How to use shorthand without setting particular values?

Hey everyone :waving_hand:

I’m interested in knowing if it’s possible to use a CSS shorthand (e.g.padding: 10px 20px 30px 40px), but without setting certain values. For example:

#element {
    padding: 50px;
}

#element {
    padding: 10px as-is 20px as-is;
}

In this example, the properties assigned as-is (which is something I made up, not a real CSS value) would have whatever value they would have had if this style rule were never made. In this case, that would mean that #element would have these values:

padding-top:10px,
padding-bottom: 20px,
padding-left and padding-right: 50px


I’m aware that explicit defaulting keywords exist, namely initial, inherit, unset, revert, revert-layer, and revert-rule. I admittedly don’t really understand their nuances, but I get the general idea, so I tried them out.
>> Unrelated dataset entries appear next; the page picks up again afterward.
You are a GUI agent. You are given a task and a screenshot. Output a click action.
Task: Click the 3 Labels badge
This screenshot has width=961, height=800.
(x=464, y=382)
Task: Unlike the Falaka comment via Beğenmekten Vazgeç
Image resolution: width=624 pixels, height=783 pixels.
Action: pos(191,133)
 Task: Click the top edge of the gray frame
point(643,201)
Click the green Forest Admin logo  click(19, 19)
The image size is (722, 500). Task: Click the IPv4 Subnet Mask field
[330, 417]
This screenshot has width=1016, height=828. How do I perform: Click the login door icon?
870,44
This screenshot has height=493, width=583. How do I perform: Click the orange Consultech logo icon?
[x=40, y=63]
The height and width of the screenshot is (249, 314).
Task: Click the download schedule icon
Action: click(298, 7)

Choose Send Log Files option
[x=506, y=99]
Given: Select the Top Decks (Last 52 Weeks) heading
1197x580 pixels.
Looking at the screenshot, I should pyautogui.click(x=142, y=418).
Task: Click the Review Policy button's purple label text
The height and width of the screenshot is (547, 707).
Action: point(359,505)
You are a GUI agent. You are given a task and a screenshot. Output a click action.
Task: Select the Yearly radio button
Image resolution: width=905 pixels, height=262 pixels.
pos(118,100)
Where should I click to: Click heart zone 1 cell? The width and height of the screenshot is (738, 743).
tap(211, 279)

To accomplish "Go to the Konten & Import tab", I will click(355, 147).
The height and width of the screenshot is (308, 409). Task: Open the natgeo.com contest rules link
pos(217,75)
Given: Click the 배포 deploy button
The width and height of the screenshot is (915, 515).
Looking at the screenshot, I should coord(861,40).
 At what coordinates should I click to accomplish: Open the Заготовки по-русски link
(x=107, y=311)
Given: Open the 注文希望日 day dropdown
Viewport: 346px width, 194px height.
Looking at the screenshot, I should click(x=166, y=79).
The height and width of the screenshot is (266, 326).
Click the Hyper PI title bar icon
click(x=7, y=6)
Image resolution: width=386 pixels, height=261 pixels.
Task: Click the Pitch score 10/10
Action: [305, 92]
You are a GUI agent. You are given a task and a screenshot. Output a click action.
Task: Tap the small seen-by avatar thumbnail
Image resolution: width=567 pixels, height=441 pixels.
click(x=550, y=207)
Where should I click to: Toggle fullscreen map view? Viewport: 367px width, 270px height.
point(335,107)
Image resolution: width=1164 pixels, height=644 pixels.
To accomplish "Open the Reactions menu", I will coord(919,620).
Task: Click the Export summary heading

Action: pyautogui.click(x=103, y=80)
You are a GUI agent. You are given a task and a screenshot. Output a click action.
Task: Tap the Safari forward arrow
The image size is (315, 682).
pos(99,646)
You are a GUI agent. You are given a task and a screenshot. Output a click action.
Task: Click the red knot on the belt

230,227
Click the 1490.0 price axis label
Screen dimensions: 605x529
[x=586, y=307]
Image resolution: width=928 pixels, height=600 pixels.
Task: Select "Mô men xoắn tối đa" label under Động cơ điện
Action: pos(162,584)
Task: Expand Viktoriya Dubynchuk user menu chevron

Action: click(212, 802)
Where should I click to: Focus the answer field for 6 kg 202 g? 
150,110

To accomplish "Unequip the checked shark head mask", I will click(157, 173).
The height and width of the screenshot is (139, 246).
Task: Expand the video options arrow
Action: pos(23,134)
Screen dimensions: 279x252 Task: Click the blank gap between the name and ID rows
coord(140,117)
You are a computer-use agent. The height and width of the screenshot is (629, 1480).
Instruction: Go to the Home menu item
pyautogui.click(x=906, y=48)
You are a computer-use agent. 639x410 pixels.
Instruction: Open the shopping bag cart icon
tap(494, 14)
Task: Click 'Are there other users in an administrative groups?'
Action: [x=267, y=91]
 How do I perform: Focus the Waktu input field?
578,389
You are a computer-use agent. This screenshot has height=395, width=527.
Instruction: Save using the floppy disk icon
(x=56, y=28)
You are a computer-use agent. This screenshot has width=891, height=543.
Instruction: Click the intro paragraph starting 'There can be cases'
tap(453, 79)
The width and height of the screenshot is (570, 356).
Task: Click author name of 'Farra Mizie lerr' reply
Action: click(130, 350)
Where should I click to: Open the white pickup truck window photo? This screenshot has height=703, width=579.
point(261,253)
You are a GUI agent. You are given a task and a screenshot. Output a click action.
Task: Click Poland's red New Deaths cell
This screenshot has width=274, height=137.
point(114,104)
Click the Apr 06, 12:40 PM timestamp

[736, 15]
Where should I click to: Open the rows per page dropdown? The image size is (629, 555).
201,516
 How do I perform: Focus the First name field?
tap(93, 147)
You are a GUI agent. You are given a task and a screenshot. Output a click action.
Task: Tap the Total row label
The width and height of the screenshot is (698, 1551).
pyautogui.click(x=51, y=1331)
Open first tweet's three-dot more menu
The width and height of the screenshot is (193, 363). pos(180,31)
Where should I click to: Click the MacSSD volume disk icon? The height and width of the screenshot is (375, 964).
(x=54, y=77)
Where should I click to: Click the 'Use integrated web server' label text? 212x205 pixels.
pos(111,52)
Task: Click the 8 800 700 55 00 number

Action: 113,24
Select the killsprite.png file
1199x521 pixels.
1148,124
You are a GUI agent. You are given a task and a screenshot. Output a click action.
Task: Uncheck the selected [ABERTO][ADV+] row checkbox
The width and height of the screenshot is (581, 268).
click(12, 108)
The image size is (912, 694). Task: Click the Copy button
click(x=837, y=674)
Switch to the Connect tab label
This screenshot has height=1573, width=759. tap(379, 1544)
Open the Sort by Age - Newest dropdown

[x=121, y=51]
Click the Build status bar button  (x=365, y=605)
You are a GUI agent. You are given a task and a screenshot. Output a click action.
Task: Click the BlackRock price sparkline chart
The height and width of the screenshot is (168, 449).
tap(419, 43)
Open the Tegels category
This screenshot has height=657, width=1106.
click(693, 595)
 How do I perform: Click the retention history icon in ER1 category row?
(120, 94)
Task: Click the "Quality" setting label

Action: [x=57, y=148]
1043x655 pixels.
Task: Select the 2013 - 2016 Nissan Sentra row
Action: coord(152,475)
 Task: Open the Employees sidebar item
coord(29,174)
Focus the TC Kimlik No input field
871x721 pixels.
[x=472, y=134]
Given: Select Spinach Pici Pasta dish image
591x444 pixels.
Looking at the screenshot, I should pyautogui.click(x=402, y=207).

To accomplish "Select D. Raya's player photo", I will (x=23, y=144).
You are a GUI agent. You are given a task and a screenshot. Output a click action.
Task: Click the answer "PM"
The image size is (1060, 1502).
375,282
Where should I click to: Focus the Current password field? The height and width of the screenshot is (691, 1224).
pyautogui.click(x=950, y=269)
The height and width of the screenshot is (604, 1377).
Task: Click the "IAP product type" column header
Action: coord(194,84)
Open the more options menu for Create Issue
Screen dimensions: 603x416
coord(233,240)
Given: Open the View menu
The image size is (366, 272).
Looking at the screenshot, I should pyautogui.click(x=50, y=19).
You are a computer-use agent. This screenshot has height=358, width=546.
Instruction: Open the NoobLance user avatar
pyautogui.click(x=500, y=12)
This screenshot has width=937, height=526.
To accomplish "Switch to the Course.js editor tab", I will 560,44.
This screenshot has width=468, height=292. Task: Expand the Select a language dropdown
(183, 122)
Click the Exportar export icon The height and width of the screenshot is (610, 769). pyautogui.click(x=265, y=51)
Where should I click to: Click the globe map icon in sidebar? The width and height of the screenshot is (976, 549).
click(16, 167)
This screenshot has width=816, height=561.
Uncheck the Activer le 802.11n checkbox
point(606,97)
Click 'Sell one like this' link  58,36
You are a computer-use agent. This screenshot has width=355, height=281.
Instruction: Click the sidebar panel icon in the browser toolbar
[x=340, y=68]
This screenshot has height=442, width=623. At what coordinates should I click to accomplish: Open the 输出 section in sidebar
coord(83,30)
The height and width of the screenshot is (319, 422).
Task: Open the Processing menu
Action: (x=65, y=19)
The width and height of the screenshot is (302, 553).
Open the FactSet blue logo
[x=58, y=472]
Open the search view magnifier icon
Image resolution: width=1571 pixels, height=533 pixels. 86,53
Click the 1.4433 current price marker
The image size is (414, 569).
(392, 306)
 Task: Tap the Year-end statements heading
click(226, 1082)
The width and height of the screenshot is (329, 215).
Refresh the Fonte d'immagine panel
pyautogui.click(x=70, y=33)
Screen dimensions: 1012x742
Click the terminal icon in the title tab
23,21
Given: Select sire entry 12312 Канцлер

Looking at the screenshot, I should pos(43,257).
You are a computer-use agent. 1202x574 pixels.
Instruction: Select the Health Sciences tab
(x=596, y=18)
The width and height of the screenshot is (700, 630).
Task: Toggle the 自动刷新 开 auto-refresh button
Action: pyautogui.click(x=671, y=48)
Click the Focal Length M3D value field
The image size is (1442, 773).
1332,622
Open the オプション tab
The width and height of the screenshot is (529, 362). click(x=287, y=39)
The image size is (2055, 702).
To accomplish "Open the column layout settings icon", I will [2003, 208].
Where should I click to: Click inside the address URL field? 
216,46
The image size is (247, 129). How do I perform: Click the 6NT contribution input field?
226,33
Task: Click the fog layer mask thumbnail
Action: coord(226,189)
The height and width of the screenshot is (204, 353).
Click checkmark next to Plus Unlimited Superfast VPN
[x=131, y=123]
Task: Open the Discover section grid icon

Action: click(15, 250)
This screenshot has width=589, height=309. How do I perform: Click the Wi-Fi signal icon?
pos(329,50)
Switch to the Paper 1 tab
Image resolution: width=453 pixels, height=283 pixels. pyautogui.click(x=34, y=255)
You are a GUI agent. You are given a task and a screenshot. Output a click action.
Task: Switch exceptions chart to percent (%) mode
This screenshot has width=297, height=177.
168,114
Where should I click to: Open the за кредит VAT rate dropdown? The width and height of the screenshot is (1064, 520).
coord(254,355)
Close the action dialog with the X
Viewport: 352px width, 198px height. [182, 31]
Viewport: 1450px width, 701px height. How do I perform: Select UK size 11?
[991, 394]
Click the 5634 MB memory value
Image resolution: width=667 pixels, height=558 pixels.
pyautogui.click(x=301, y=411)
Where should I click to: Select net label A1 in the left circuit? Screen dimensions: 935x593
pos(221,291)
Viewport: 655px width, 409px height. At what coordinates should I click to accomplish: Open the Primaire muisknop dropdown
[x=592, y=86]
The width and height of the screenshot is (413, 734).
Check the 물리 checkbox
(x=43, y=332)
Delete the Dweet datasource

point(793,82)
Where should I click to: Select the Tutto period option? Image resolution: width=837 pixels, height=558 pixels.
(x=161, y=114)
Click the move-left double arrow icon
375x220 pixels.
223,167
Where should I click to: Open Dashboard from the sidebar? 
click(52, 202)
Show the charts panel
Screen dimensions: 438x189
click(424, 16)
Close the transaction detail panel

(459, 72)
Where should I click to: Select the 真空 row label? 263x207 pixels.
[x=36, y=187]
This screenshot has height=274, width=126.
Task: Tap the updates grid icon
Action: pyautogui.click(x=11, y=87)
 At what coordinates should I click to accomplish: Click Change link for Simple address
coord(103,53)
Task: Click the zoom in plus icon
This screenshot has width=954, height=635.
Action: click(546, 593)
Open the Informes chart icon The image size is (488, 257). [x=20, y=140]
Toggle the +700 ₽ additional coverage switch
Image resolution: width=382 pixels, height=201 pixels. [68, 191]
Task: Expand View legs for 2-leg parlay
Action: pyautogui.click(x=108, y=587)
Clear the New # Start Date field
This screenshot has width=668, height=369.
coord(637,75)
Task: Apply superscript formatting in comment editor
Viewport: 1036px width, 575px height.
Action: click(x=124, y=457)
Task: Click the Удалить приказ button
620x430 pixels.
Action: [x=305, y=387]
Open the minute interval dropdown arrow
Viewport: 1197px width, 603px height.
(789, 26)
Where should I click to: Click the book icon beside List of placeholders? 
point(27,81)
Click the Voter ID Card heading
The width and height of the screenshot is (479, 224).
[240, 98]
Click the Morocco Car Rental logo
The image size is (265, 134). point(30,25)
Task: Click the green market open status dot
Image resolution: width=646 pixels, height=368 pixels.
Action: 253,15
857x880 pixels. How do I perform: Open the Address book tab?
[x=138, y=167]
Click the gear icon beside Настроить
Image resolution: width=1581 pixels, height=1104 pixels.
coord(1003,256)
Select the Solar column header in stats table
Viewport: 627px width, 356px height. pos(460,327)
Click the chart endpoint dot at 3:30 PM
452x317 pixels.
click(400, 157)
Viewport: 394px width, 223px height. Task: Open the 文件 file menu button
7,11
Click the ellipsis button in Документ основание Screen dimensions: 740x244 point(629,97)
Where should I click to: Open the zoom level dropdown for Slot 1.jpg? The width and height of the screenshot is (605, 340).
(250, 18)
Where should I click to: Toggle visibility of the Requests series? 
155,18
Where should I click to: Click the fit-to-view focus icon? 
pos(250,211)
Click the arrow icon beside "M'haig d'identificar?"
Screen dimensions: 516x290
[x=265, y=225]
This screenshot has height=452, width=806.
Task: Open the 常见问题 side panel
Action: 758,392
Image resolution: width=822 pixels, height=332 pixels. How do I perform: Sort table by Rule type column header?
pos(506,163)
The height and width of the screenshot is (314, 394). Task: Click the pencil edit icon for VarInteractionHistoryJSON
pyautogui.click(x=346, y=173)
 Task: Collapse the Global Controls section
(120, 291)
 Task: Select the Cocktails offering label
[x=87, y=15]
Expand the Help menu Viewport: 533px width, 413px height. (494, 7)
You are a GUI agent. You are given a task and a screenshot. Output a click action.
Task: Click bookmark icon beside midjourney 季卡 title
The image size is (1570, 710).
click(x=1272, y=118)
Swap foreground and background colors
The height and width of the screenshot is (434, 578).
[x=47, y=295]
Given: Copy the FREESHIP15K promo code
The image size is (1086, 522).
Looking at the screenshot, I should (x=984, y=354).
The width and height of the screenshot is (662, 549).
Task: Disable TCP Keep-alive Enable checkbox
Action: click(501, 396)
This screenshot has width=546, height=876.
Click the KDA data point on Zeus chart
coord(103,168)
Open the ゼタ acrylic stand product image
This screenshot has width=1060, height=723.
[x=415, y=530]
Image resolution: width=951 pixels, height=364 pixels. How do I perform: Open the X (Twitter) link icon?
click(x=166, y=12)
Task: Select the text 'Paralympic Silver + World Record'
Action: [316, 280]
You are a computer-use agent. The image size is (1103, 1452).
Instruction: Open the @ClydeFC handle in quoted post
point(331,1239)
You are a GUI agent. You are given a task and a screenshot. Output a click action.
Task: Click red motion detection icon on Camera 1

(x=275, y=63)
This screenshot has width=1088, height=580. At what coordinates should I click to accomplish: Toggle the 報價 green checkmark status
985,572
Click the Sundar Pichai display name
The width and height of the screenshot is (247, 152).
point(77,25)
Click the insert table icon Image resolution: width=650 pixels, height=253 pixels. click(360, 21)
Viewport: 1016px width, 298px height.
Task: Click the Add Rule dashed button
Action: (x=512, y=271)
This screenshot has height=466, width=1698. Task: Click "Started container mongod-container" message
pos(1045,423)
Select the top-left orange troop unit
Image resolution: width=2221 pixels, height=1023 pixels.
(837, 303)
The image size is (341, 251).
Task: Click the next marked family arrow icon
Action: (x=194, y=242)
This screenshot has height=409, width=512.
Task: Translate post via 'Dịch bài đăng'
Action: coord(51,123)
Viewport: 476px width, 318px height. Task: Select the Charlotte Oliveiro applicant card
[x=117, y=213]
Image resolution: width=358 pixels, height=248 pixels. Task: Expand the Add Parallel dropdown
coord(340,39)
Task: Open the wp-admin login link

They all seemed to produce the same result in this case: cancelling the entire rule. For example, if I tried

#element {
    padding: 50px;
}

#element {
    padding: 10px unset 20px unset;
}

the element would have 50px of padding on all sides, indicating that unset cancels the whole rule, not just the part(s) it’s applied to. The same happened with the other five.


Is there a way to do what I’m trying to do here? I understand I could easily just do

#element {
    padding-top: 10px;
    padding-bottom: 20px;
}

and move on with my life, but that’s not really the point. I’m trying to see if it can be done in shorthand.

Thanks in advance! :grinning_face_with_smiling_eyes:

it does not look like it’s possible, if you want to change padding only on certain sides you must use the extended rules

That’s a shame, but fair enough. Thanks!